The authors declare no conflict of interest.

Figures

**Figure 1**
**Plasma, CSF and brain viral quantities in the human cohort**. Four experimental groups ((HIV[−], n = 10), (HIV[+], n = 10), (HIV[+]/HAND, n = 10) and (HIV[+]/HIVE, n = 10)) were examined for plasma and CSF HIV RNA copies/mL (A), HIV RNA (B), total DNA (C) and integrated DNA (D) copies/g of brain tissue. The horizontal lines represent the mean values (**, p < 0.01; ****, p < 0.0001).

**Figure 2**
**Relative host restriction factors’ mRNA expression levels.** RNA isolated from the post-mortem brains of the human cohort was subjected to bulk RNA-seq. Sixty known restriction factor genes with HIV restrictive capabilities were screened in the RNA-seq dataset. Differentially expressed genes are reported in different group comparisons. (A) HIV[+] compared to HIV[−], (B) HIV[+]/HAND compared to HIV[−] and (C) HIV[+]/HIVE compared to HIV[−]. The fold changes range from −2 to −1, 0, 1, 2, 3 and 4 log2 fold changes (or 0.25, 0.5, 1, 2, 4, 8 and 16-fold changes). Genes with 0 to −2 log2 fold changes are considered downregulated, and those with 0 to 4 log2 fold changes are considered upregulated. Asterisks indicate the genes that were selected for validation by qRT-PCR.

**Figure 3**
**Heat map of upregulated host restriction factors in different experimental groups.** The top upregulated genes (n = 10) were selected from each of the HIV[+] groups compared to the HIV[−] group derived from the RNA-seq database. For the comparisons within HIV[+] groups, with or without HAND, the top upregulated genes with a minimum 1.0 log2 fold change were selected.

**Figure 4**
**Relative host restriction factors’ mRNA expression levels**. Highly upregulated RFs identified in the RNA-seq database were subjected to qRT-PCR validation. The mRNA expression levels for each gene (A–R) were normalized to GAPDH and are reported as the fold change relative to the HIV[−] control group. The horizontal lines represent the mean values and the error bars represent the standard deviation (*, p < 0.05; **, p < 0.01; ***, p < 0.001; ****, p < 0.0001).

**Figure 5**
**Comparison of downregulated restriction factors in different experimental groups.** Restriction factors with a minimum −0.4 log2 fold change (0.75 fold change) were selected from different group comparisons based on the RNA-seq dataset.

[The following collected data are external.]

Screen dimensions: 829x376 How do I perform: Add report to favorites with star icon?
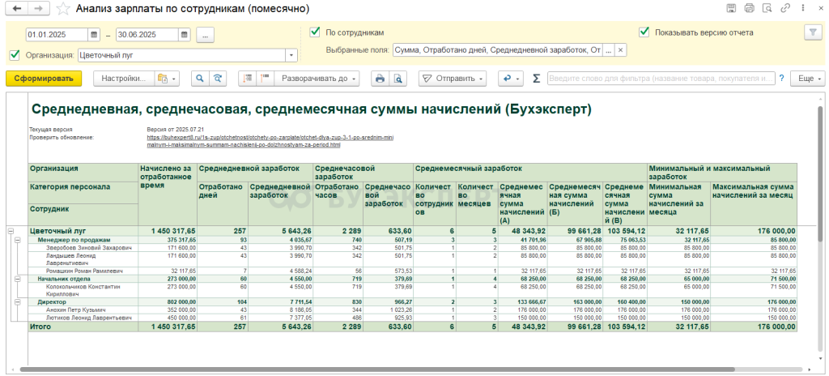pos(62,8)
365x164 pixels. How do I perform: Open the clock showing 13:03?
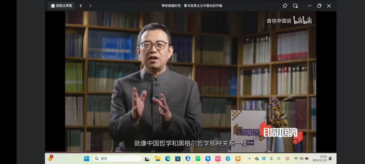320,159
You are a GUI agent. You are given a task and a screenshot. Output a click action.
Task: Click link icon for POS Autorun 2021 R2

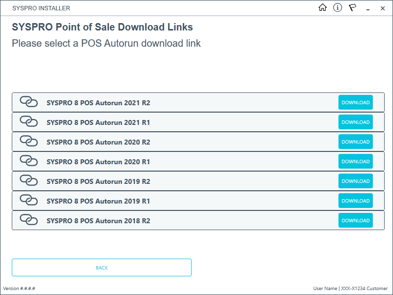click(28, 102)
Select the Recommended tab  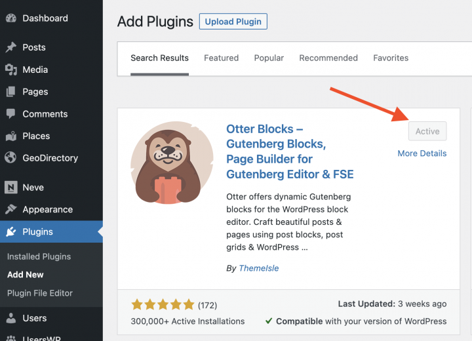click(x=328, y=58)
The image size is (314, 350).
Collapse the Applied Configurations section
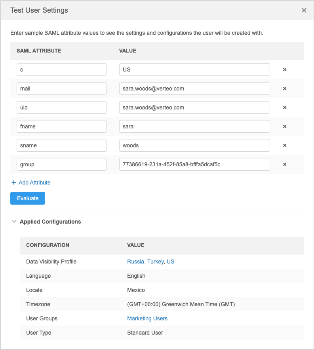pyautogui.click(x=14, y=222)
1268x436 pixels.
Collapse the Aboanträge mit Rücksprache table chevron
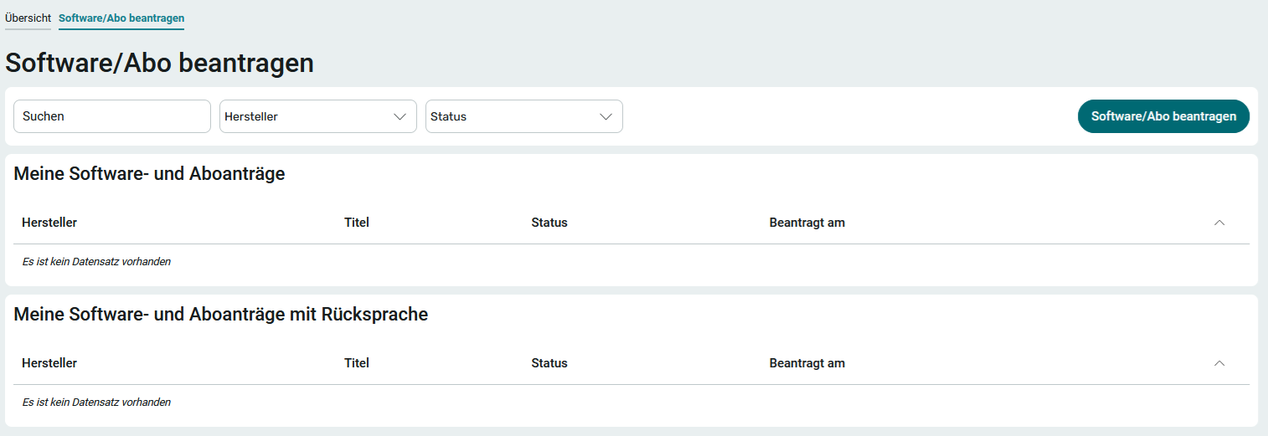point(1219,363)
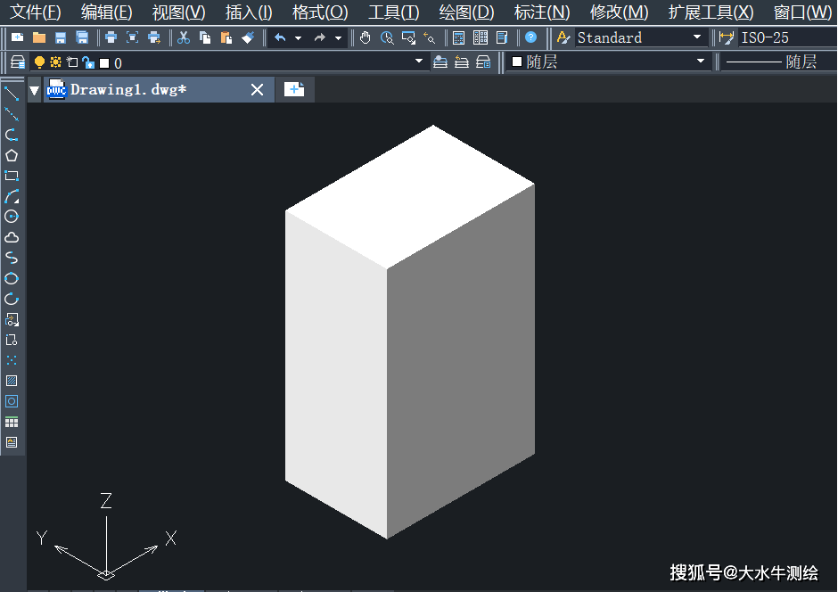Image resolution: width=838 pixels, height=592 pixels.
Task: Open the 绘图(D) menu
Action: pyautogui.click(x=466, y=12)
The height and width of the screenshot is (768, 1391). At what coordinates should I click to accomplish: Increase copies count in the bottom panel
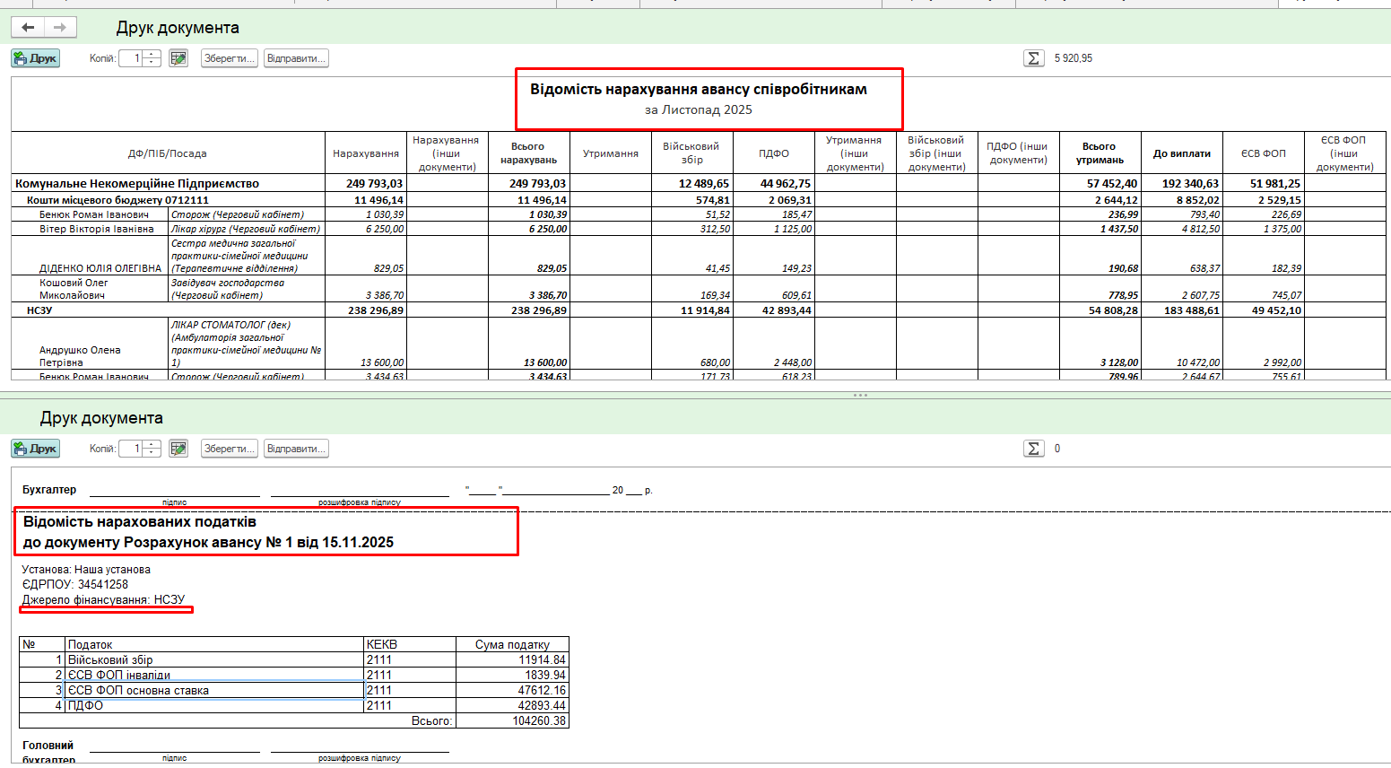click(152, 445)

The most downregulated genes belonged to the two HIV[+] groups with HAND, where *IFITM2* and *APOBEC3B* had −1.36 and −1.31 log2 fold change downregulation in the HIV[+]/HAND group compared to the HIV[+]/HIVE group, respectively.

**Figure 6**
**Relative mRNA expression of downregulated restriction factors.** The top downregulated genes validated by qRT-PCR using appropriate primers showed that the *SELPLG, PPIA* and *TREX1* mRNA expression levels were not lower in the HIV[+] and HIV[+]/HAND groups compared to HIV[−] (A–C). The *MAN1B1* gene was upregulated in both HAND groups compared to the HIV[+] and HIV[−] groups, despite the RNA-seq suggesting otherwise (D). The horizontal lines represent mean values, and the error bars represent the standard deviation (*, p < 0.05; **, p < 0.01; ***, p < 0.001).

**Figure 7**
**Analyses of variables predicting clinical group classification by machine learning.** The regularized logistic regression machine learning method was used to predict variables that distinguished the HIV[+] group from the HIV[−] group (A). Shrinkage discriminant analysis predicted the variable importance for the HIV[+] and HIV[+]/HAND group classification (B). An importance value of 70 was set as a threshold. An importance value between 70 and 100 indicates a heavy reliance of machine learning prediction on a specific variable in classifying and distinguishing the compared groups. (* represents CSF or plasma viral load, and ** represents brain viral load (RNA, DNA or iDNA (integrated DNA).) Host genes were derived from qRT-PCR results.

**Figure 8**
**Analyses of RFs in the brains of SIV-infected non-human primates by qRT-PCR**. The expression levels of 10 known RFs (A–L), as well as *IFNA* and *IFNB1* were measured in three experimental groups of SIV-infected Chinese rhesus macaques (SIV[+], SIV[+]/ATI and SIV[+]/ART). The mRNA expression levels are normalized to GAPDH and are reported as the fold change relative to the SIV[+]/ART control group. The horizontal lines represent the mean values and the error bars represent the standard deviation *(*, p* < 0.05; **, p < 0.01).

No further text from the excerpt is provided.